• **Excerpt provided**:
▼

Marty and Shelly, Really enjoyed your show and talking with you in Lagrange Georgia. We continue to enjoy listening to the CDs and hope you will return to this area again soon.

over 13 years ago

Marty used to come to my home town of Selma Alabama, he spent a few weekends at my home on the beautiful Alabama river, I remember we were all sitting around one Sunday playing guitars and singing and my folks walked in, Marty had borrowed a pair of sweatpants from me, I am 6'3 265 the looked liked he borrowed them from a big brother. He was singing as loud as he could, they look on my parents face was priceless! Marty if you read this, I will never forget those times, your still welcome to come get those fishin poles anytime!

almost 14 years ago

Marty,here it is 2010. Still love your music, still not hearin' enough of you these days.Ya know Marty, if it was up to me I'd be playing alot more of your music on the radio.You are an original and a classic talent. You should pay a visit to ol' marty (The Pilgrim) Stuart. Now theres a guy who knows exactly what to do with a man such as you. Marty take care,God bless and please keep on writing those great songs of yours, take care....Jeff Webber.

almost 14 years ago

Marty, I love your music. Your songs touch so many people and isn't that what its all about? I could play your songs over and over. To me your music is the best, real country. Keep the music coming. I just ordered your new cd, can't wait for it!!

about 14 years ago

Marty, my husband and I love your music and still listen to your songs. We hope you are still making music and loving your life. You have touched our lives and made them better. When we sit at night and the subject of country music comes up and we name our favorites, we always say Marty Brown!

over 14 years ago

Marty I meet you rite after loveing,leaving and crying came out, at tootsies you were great to hang out with, you and your road manager. Me and my freinds listen to you practicaly ever weekend and wonder what the hell happend to you your awesome man we just love all your stuff. Damm music industry sux nor and so dose kenny chesney and all those other record company driven waterd down crap. You sound a little bit like Buddy Holly to. God bless you and your family and your rare music that we lack today.

▲

[Item coordinate data]
▼

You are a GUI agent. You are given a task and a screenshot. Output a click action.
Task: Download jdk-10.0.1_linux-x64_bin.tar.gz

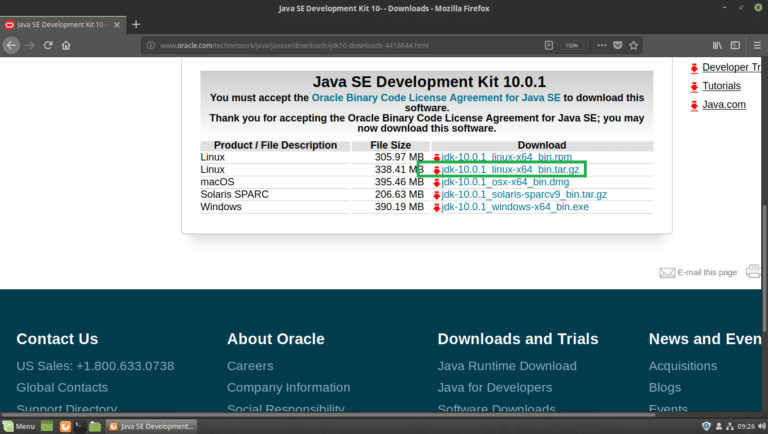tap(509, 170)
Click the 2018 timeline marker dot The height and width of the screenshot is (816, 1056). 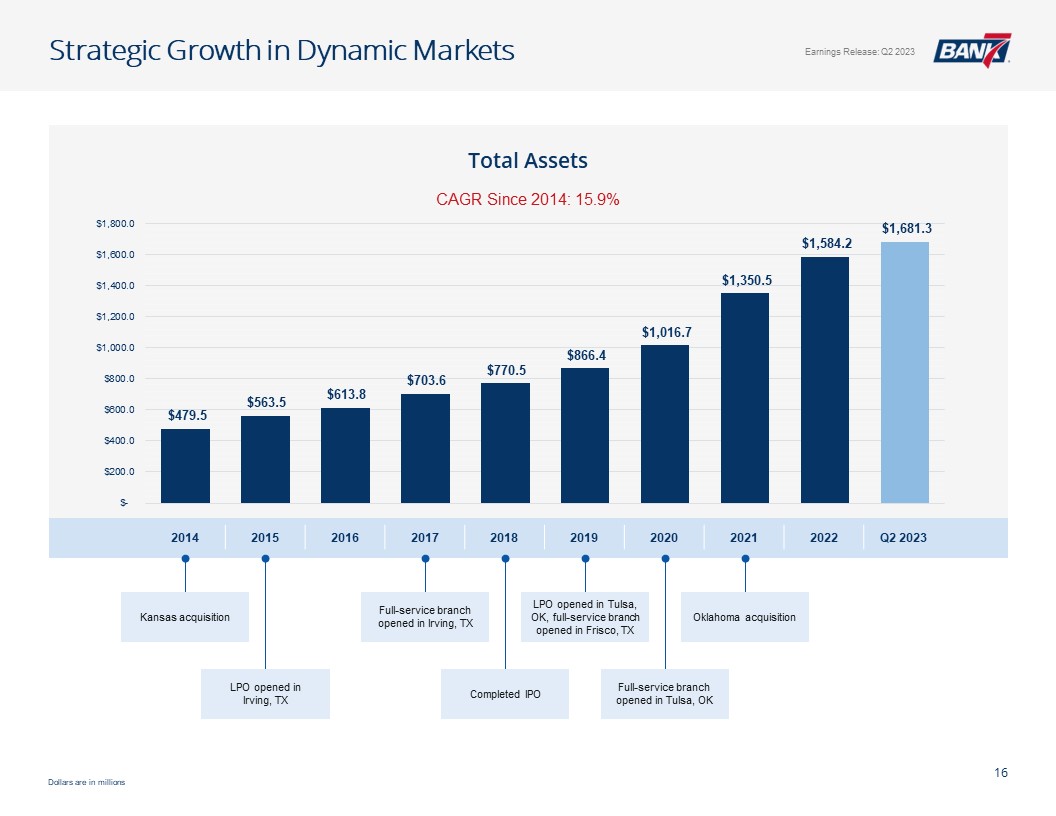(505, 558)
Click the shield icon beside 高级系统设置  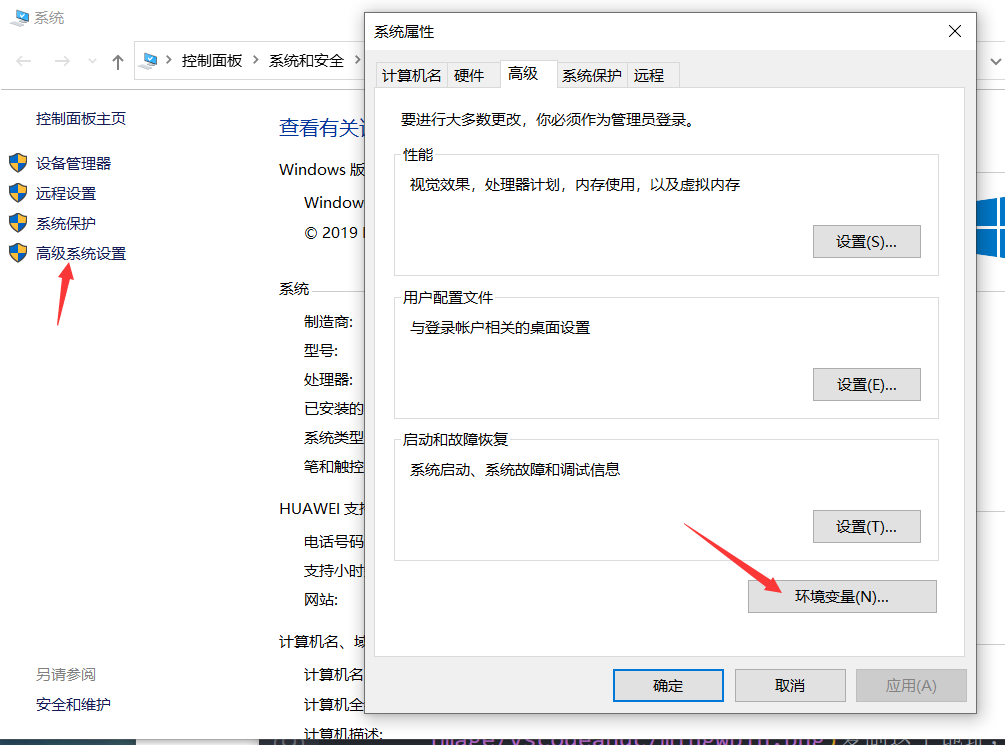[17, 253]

▲

• **Exercise instructions**:
A – In the fan comments, reproduce the stretch from "about 14 years" through "say Marty Brown!".
B – According to the fan comments, which singer does one commenter say Marty sounds a little like?
C – Pick up the fan comments to Marty where they stop and carry them on.

• **Results for each task**:
A –
about 14 years ago

Marty, my husband and I love your music and still listen to your songs. We hope you are still making music and loving your life. You have touched our lives and made them better. When we sit at night and the subject of country music comes up and we name our favorites, we always say Marty Brown!

B – Buddy Holly.

C –
over 14 years ago

I have listened to Marty since High and Dry came out and I love him. I think he should be listened too more. the radio stations missed a great singer. Remember how they knocked Elvis and many others. Well Marty, many out here love. you.

over 14 years ago

My husband was playing your records today and we wondered what you were doing now. I said you came along too late to suit Nashville. Country is not country anymore. Keep up your touring because you are as good as Hank, Sr. Good luck with your future engagements.

over 14 years ago

Put on High and Dry after not listening for awhile. Thanks Marty

about 15 years ago

I have purchased every cd that Marty has produced. I think he is the greatest country/blues singer ever. I even has his newest cd he offers on his myspace page. I wish the country fans would embrace a great like him instead of the pop singers (crossovers) if that is what you call them. He is the greatest ever.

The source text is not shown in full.